The pro-myogenic effect of insulin-like growth factor-1 depends on sphingosine kinase-1 and sphingosine kinase-2 engagement. (A) C2C12 myoblasts, transfected with scrambled (SCR) or sphingosine kinase (SK)1-siRNA were challenged with 50 ng/ml insulin-like growth factor-1 (IGF-1) for the last 24 h of transfection. Western analysis of SK1 and skeletal muscle marker proteins were performed in cell lysates. Equally loaded protein was checked by expression of the non-muscle-specific β isoform of actin. A blot representative of three independent experiments with analogous results is shown.
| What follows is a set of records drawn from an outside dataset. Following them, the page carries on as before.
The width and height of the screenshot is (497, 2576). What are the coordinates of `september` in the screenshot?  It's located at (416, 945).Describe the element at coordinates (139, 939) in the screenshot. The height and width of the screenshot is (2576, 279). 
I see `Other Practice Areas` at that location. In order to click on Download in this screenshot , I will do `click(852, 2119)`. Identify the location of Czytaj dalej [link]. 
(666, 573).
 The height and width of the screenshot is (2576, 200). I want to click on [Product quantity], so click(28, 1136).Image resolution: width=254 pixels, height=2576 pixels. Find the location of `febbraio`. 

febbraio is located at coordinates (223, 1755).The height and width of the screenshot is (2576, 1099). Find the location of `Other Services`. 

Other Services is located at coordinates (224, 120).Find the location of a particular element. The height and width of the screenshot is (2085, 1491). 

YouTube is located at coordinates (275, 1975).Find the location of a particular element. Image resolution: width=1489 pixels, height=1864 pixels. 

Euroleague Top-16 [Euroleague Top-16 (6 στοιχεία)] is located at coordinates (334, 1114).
The histograms represent band intensity of SK1, myogenin and caveolin-3 (cav-3) normalized to β-actin and reported as mean ± SEM of three independent experiments, -fold change over control (time 24 h, no addition; set as 1). (B) Myoblasts transfected with SCR- or SK2-siRNA were treated and used as described in A. SK silencing in SK1- and SK2-siRNA transfected cells versus SCR-siRNA transfected cells was statistically significant (*P < 0.05). The effect of SK downregulation on IGF-1-induced expression of myogenin and caveolin-3 in IGF-1-challenged, SK-siRNA transfected cells versus control (IGF-1 added, SCR-siRNA transfection) was statistically significant by Student’s t test (#P < 0.05).